- [Requirement A]:
Summarize the MOE issue thread in two sentences.
- [Requirement B]:
Write out the stretch of the MOE issue thread from "HGeerlings commented 9" through "be very helpful.", word for word.

- [Given text]:

.....

Yelp / MOE

A global, black box optimization engine for real world metric optimization.
Other
1.3k stars 139 forks source link

Discontinuous (integer) search spaces in MOE #438

Open HGeerlings opened 9 years ago

HGeerlings commented 9 years ago

I had a question in regards to using MOE for making guesses over discontinuous spaces.

Say we had a space with vectors such as: [1, 5, 6], [9, 23, 11], etc. that are indeed continuous, but only in terms of integers (i.e. the domain of integers lies between 1 and 24 for above). Since MOE guesses float values such as 2.3948573 ... , I was wondering if there is any way you guys know of implementing integer guesses over the domain aside from simply rounding off the float values that MOE guesses; I feel this may hamper MOE's effectiveness, and also lead to repeated experiments. Any word on this would be very helpful.

Thanks!

dwinston commented 9 years ago

This was raised with #369 and closed, but never truly resolved unless your problem maps neatly to a multi-armed bandit solution. It seems your rounding/flooring tactic was the first answer given.

.....

- [Input data]:
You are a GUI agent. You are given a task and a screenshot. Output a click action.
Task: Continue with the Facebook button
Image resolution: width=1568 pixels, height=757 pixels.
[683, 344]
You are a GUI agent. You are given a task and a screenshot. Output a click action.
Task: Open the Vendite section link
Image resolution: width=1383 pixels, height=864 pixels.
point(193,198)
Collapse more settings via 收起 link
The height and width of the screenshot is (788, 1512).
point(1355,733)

.....

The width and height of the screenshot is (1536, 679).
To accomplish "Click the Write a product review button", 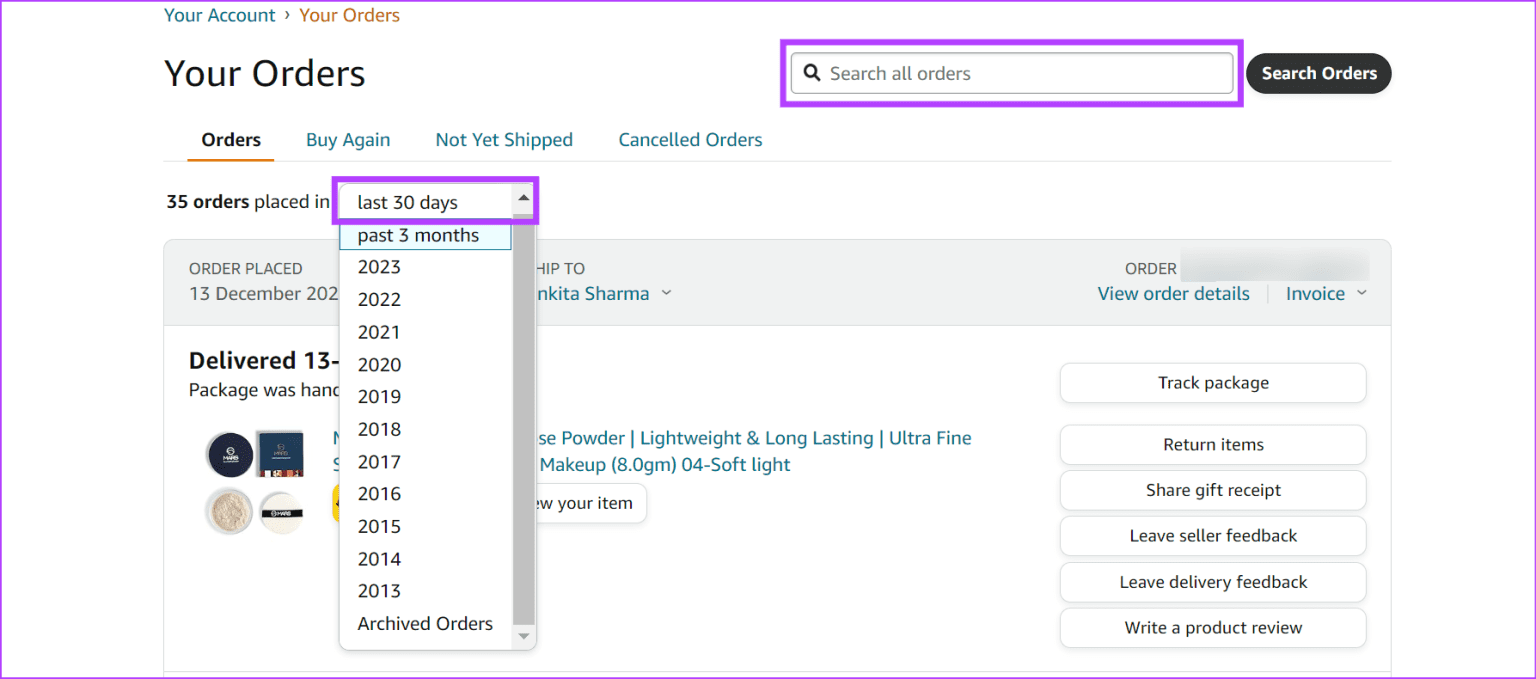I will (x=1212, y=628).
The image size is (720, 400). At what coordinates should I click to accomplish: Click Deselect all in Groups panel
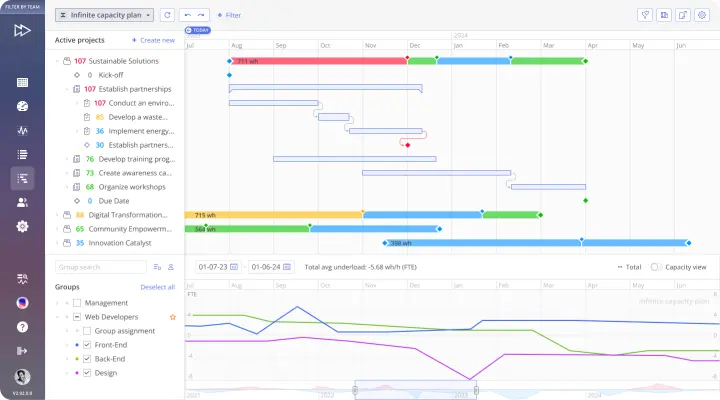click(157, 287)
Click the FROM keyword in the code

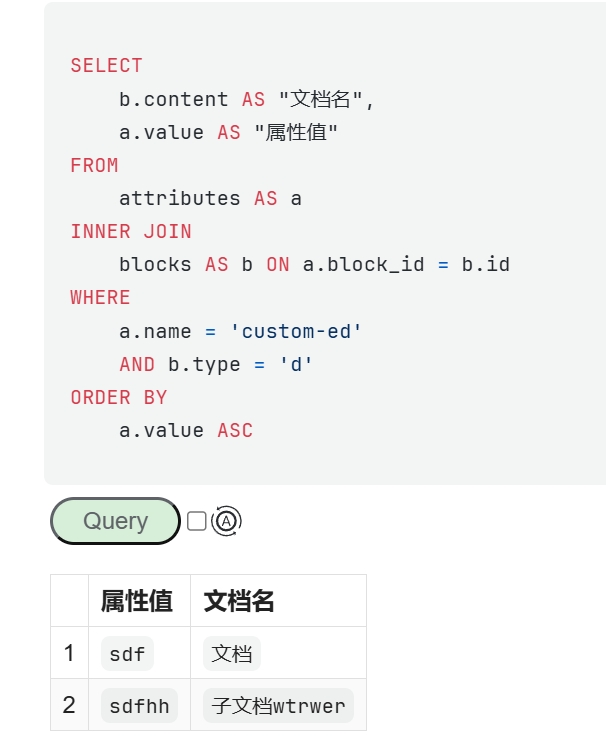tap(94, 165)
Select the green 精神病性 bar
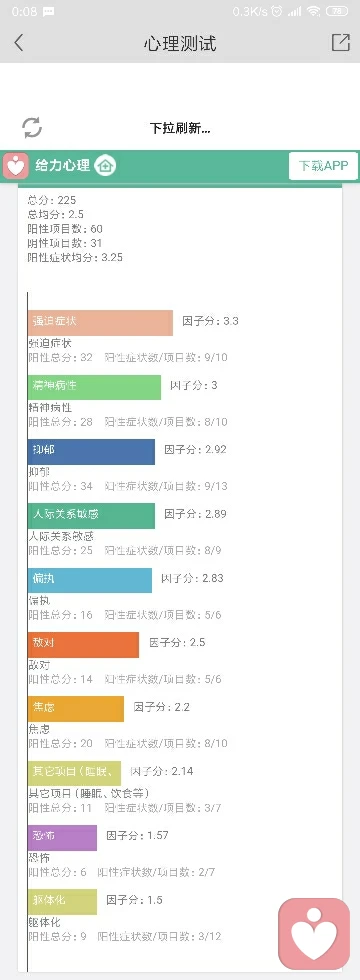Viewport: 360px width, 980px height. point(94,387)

.....

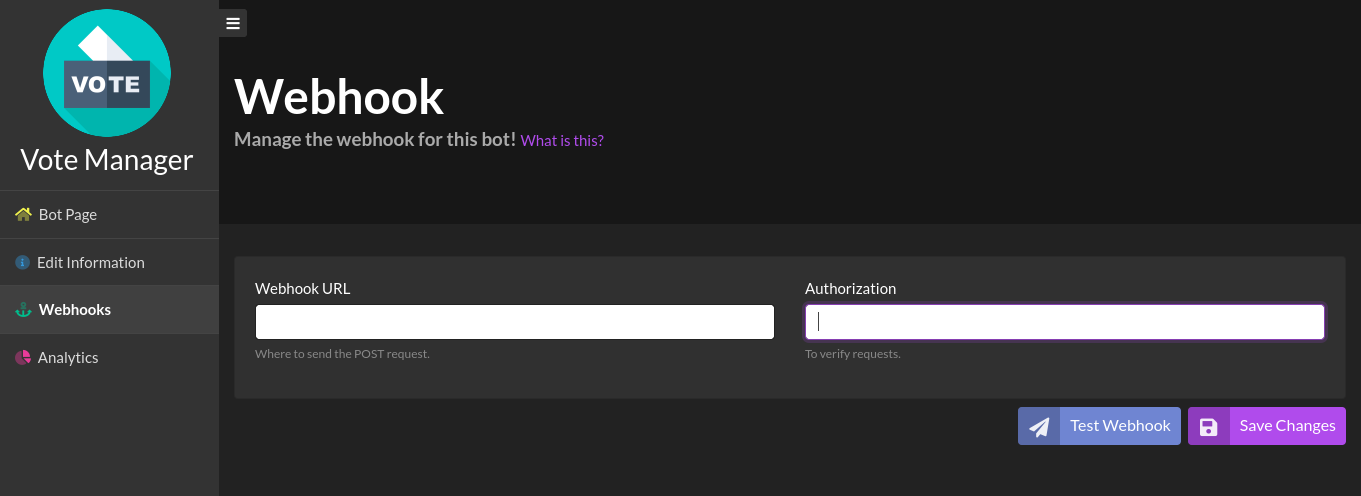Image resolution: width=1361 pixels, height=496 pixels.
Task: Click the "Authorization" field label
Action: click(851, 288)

.....

- [Problem solution A]:
A user asks whether MOE can make integer-only guesses over a domain such as the integers 1 through 24 other than by rounding its float guesses, which the user worries may hamper MOE's effectiveness and lead to repeated experiments. A reply says the topic was raised in #369 and closed but never truly resolved unless the problem maps neatly to a multi-armed bandit solution, and that rounding/flooring was the first answer given.

- [Problem solution B]:
HGeerlings commented 9 years ago

I had a question in regards to using MOE for making guesses over discontinuous spaces.

Say we had a space with vectors such as: [1, 5, 6], [9, 23, 11], etc. that are indeed continuous, but only in terms of integers (i.e. the domain of integers lies between 1 and 24 for above). Since MOE guesses float values such as 2.3948573 ... , I was wondering if there is any way you guys know of implementing integer guesses over the domain aside from simply rounding off the float values that MOE guesses; I feel this may hamper MOE's effectiveness, and also lead to repeated experiments. Any word on this would be very helpful.